Cada vez que se sube al caballo, William Holden emite un quejido como de hombre ya molido por la vida, con los huesos endurecidos y las articulaciones pidiendo lubricante con urgencia. Al tercer quejido -y a la tercera risotada de sus compañeros bandoleros, los del grupo asalvajado- me doy cuenta de que sus gruñidos son iguales que los míos cuando me subo a la bicicleta los sábados por la mañana, y los domingos de guardar, en esta guerra ya perdida de antemano contra el michelín irreductible. No puede ser, me digo: William Holden es un señor muy mayor, ya a punto de jubilarse, mientras que yo todavía suspiro por amores de fin de verano, todavía no otoñales de octubre o de noviembre

En una pausa tontorrona de la película -hay unas cuantas, por mucho que los nostálgicos opinen lo contrario- agarro el teléfono móvil como si desenfundara mi propio revólver y consulto la Wikipedia para averiguar la edad de William Holden en el momento del rodaje.

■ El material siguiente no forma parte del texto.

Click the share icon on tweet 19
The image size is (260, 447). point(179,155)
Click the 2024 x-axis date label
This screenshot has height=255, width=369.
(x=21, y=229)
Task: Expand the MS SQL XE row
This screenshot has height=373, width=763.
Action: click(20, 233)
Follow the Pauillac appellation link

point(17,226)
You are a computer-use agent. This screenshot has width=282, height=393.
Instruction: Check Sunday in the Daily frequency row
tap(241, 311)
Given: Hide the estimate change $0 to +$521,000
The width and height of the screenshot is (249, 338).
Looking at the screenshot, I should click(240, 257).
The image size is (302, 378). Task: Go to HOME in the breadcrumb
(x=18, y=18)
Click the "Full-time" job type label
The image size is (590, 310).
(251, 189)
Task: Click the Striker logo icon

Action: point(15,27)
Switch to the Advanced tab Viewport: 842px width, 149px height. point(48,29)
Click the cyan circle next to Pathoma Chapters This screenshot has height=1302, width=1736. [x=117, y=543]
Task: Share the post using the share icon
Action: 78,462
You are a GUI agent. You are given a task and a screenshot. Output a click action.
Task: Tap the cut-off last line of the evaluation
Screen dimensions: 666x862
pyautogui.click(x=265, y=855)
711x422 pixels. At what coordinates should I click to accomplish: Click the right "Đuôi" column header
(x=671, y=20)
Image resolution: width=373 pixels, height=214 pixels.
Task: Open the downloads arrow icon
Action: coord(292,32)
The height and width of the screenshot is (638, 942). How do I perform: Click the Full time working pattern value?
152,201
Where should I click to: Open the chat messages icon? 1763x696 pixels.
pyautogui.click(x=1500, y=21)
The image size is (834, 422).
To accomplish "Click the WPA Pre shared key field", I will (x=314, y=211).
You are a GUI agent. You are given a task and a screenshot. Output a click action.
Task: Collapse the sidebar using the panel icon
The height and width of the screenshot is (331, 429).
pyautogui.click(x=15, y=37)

Me quedo de piedra -desértica y polvorienta- cuando descubro que Holden tenía por entonces 51 años, mientras que yo acabo de cumplir los 53. Y pienso: o él está muy ajado o yo no acabo de asumir mi propio deterioro. 

A partir de ahí, “Grupo salvaje” transcurre ante mis ojos con la única intención de fijarme en las decrepitudes de William Holden -un hombre atlético, vigoroso, pero también un alcohólico de cuidado- para luego compararlas con mi imagen en el espejo mientras me lavo los dientes antes de dormir. ¿He dicho dormir?: más bien, esta noche, por culpa de "Grupo salvaje", un insomnio interrumpido de vez en cuando por sueños inquietos y decadentes.